Wednesday: CVS Health, PepsiCo, Disney and Mattel

CVS Health

  • Q4 earnings release before the bell; conference call at 8 a.m. ET
  • Projected EPS: $1.83
  • Projected sales: $75.66 billion

“I expect a very good quarter from CVS [because of] Covid testing, but what happens next?” Cramer said. “Have they monetized the vaccination seekers? That would take it to the next level.”

PepsiCo

  • Q4 earnings release before the open; conference call at 8:15 a.m. ET
  • Projected EPS: $1.52
  • Projected revenue: $24.24 billion

Cramer said he was surprised the beverage giant’s stock fell 1.6% Friday, suggesting he’d pick up some shares ahead of the quarterly print.

Disney

  • Q1 earnings release after the close; conference call at 4:30 p.m. ET
  • Projected EPS: 73 cents
  • Projected revenue: $20.27 billion

Cramer said he thinks the media and entertainment giant does not get enough credit for the value of its intellectual property. “This isn’t Netflix. It isn’t Facebook. It’s a one-of-a-kind growth vehicle. It is not stagnant. It is not dead, and that’s why I’d like to build a bigger position ahead of the quarter for my trust,” he said.

Mattel

  • Q4 earnings release after the close; conference call at 5 p.m. ET
  • Projected EPS: 33 cents
  • Projected revenue: $1.66 billion

“I think there could be a whole new slate of toys and entertainment from CEO Ynon Kreiz, who’s been a turnaround whizz,” Cramer said.

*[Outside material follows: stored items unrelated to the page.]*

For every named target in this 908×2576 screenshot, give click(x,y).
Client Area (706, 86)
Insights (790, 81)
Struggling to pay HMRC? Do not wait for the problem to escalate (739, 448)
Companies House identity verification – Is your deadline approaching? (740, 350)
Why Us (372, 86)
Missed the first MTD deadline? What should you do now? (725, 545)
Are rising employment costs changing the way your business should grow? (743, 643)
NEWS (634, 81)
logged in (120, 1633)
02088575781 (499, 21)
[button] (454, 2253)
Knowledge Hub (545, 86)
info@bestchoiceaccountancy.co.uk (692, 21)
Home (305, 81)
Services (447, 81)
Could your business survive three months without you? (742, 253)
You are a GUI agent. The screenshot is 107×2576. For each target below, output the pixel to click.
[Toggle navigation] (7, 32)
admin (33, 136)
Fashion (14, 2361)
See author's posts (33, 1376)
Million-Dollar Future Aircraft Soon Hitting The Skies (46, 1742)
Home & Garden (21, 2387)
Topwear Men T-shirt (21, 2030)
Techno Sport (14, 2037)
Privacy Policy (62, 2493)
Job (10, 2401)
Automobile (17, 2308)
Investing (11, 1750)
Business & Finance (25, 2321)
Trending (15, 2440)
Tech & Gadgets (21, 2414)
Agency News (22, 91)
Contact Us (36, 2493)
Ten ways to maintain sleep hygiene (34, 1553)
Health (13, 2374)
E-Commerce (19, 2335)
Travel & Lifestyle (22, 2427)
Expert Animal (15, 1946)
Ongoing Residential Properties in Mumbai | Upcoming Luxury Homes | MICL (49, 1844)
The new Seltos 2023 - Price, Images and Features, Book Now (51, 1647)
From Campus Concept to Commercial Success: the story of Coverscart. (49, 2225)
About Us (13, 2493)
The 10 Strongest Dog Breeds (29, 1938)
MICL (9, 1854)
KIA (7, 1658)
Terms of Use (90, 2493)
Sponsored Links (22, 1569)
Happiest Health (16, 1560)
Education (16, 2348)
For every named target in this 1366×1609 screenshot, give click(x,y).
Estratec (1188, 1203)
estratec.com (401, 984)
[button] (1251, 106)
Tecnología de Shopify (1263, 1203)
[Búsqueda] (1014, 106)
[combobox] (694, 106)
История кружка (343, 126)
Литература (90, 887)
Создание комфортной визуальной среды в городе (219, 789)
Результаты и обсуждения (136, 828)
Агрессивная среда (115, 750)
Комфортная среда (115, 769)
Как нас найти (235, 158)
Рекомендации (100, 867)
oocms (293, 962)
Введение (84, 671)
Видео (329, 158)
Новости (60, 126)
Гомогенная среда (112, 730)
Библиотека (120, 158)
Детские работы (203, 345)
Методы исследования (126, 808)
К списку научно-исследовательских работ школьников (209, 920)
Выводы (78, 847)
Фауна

Thursday: Coca-Cola, Twitter, Cloudflare and Zendesk

Coca-Cola

  • Q4 earnings release before the bell; conference call at 8:30 a.m. ET
  • Projected EPS: 41 cents
  • Projected revenue: $8.98 billion

While Cramer said he expects a good quarter from Coca-Cola, he specifically mentioned looking for updates on the beverage maker’s partnership with Molson Coors on a Topo Chico hard seltzer. “I think this is the next big spiked [beverage],” Cramer said.

Twitter

  • Q4 earnings release before the bell; conference call at 8 a.m. ET
  • Projected EPS: 33 cents
  • Projected revenue: $1.58 billion

It’s unclear whether Twitter’s digital ad business faces challenges like Facebook parent Meta or is growing just fine like Amazon or Alphabet, Cramer said. “I think we’ll find out that it remains the same old plodding Twitter when it reports—a company that has nothing we truly want to pay up for,” Cramer said.

Cloudflare

  • Q4 earnings after the close; conference call at 5 p.m. ET
  • Projected EPS: 0 cents
  • Projected revenue: $185 million

Cramer said he’s anticipating “great numbers” from the cybersecurity firm, but “I don’t expect anyone to care” because the stock is out of favor on Wall Street.

Zendesk

  • Q4 earnings after the bell; conference call at 5 p.m. ET
  • Projected EPS: 18 cents
  • Projected sales: $371 million

Cramer said he’s keeping an eye out for an update on Zendesk’s pursuit of Momentive Global, a deal which activist investor Jana Partners has urged Zendesk to drop.

Friday: Under Armour, Cleveland-Cliffs and Goodyear Tire & Rubber

Under Armour

  • Q4 earnings release before the open; conference call at 8:30 a.m. ET
  • Projected EPS: 6 cents
  • Projected sales: $1.47 billion

“There’s lots of good buzz about this one, so much that I think it’s actually a terrific speculation going into the quarter. We keep hearing about a potential turnaround, maybe this time it’s going to happen,” Cramer said.

Cleveland-Cliffs

  • Q4 earnings before the bell; conference call at 10 a.m. ET
  • Projected EPS: $2.15
  • Projected revenue: $5.73 billion

“I’m betting actually that Cleveland-Cliffs will do a decent number,” Cramer said, complimenting the company’s management and improved balance sheet.

Goodyear Tire & Rubber

  • Q4 earnings before the open; conference call at 9 a.m. ET
  • Projected EPS: 32 cents
  • Projected sales: $5.01 billion

“I think that Goodyear will positively dazzle,” Cramer said.